Она все ждала, что он пожалуется на что-нибудь или попросится домой, но он был поглощен своим занятием; и тогда она после короткой паузы сама заговорила об этом:
– Тебе, наверное, хочется поскорее поправиться… вернуться домой… и опять ходить в школу, как прежде?
Он поднял на нее тусклые глаза, и она поспешила добавить:
– Может быть, у меня найдется немного денег, чтобы купить тебе новую шапочку, если хочешь, как раз под стать твоему красивому новому пальто. Ты ведь этого хотел больше всего, правда?
– Нет.
Но ей все же показалось, что на этот раз она задела чувствительную струнку; она вдруг вспомнила, как он старался быть похожим на взрослого мужчину в те дни, когда начал ходить в школу. Она еще ближе пододвинула свой стул к его кроватке.
– Ну, а чего тебе хочется больше всего?
Лицо Даниэля исказила мучительная усталость. Быть может, не по летам развитой ребенок смутно догадывался о глубокой бедности их семьи – о бедности, которая и его обязывала быть благоразумным; а может быть, он слишком устал, чтобы думать. Он обвел взглядом палату, улыбнулся малышу, который тянул к нему ручонки сквозь прутья кроватки; потом он пожал плечами и сказал:
– Ничего.
Наступило долгое молчание; и когда Роза-Анна вновь заговорила, голос ее звучал чуть-чуть грустно, чуть-чуть неуверенно – так обычно звучат голоса посетителей, разговаривающих через решетку тюремной камеры или в приемной монастыря.
– Какие у тебя хорошие игрушки? Кто их тебе дал?
– Дженни, – радостно проговорил он.
– Да нет же, это не Дженни.

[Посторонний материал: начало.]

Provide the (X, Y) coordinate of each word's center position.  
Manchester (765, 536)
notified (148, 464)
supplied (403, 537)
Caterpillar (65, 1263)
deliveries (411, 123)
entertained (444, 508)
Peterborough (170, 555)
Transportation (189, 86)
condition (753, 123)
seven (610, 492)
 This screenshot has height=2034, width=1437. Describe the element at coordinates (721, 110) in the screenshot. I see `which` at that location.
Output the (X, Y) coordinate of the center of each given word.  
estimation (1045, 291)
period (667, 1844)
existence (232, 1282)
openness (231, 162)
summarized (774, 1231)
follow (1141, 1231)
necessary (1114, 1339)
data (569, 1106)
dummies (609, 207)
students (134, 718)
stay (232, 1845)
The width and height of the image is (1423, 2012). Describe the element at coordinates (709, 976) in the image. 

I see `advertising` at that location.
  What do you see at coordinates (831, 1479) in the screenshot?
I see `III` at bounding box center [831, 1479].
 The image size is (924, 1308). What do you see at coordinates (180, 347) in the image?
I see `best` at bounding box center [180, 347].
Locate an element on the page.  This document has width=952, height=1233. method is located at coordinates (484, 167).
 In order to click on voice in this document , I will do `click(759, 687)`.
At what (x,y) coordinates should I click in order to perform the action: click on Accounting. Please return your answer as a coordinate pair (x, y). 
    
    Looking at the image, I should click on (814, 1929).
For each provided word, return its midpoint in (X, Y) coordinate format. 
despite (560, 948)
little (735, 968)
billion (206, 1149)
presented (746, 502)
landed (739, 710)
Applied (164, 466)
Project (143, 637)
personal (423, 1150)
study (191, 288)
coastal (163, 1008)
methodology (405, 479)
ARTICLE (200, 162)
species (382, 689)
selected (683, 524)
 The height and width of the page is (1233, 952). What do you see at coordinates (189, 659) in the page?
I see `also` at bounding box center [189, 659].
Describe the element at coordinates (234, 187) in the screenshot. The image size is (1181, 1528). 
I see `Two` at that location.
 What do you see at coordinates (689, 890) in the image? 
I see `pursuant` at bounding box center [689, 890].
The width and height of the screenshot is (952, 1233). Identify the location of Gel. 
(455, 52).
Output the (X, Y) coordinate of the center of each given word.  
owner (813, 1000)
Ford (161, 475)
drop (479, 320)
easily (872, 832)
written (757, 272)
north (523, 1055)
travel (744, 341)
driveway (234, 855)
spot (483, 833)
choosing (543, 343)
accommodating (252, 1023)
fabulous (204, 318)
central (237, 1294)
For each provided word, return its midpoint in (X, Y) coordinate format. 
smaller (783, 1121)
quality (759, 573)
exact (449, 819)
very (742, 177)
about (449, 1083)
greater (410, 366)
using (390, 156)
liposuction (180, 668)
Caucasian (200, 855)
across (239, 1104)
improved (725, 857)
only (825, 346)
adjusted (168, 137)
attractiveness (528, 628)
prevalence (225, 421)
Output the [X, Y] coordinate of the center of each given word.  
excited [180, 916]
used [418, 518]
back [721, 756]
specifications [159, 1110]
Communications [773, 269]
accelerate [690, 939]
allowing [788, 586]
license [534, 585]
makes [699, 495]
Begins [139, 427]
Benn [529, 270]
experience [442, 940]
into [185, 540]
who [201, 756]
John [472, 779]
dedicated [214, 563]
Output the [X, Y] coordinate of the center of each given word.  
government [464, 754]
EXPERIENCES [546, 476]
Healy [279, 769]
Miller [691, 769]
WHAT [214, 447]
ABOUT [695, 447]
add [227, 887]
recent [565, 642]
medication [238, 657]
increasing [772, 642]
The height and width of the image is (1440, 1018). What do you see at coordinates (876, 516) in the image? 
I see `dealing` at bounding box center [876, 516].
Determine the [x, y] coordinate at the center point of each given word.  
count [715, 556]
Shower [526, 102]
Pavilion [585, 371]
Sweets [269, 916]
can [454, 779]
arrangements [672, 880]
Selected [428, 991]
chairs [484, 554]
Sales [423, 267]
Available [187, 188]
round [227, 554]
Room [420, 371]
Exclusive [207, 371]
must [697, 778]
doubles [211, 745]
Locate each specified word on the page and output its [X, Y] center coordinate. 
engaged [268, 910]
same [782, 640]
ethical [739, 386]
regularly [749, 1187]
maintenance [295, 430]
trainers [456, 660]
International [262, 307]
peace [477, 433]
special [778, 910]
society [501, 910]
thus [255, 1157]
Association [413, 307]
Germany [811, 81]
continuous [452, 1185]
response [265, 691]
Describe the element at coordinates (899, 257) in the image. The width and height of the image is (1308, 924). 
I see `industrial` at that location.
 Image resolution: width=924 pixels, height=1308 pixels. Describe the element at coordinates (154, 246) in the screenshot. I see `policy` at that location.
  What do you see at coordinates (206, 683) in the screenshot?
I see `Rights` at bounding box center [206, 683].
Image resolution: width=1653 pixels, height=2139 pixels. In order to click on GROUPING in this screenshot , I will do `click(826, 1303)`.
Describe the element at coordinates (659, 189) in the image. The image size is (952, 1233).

Игрушки больным детям приносят богатые дамы или другие дети, у которых их больше, чем им нужно.
– Нет, нет, нет! Это неправда! Это Дженни!
Розу-Анну поразил гнев, зазвучавший в его голосе.
Глаза Даниэля горели, губы подергивались. Это озадачило и расстроило ее. Затем, вспомнив слова доктора о том, что нервность и раздражительность – проявления его болезни, она постаралась успокоить мальчика.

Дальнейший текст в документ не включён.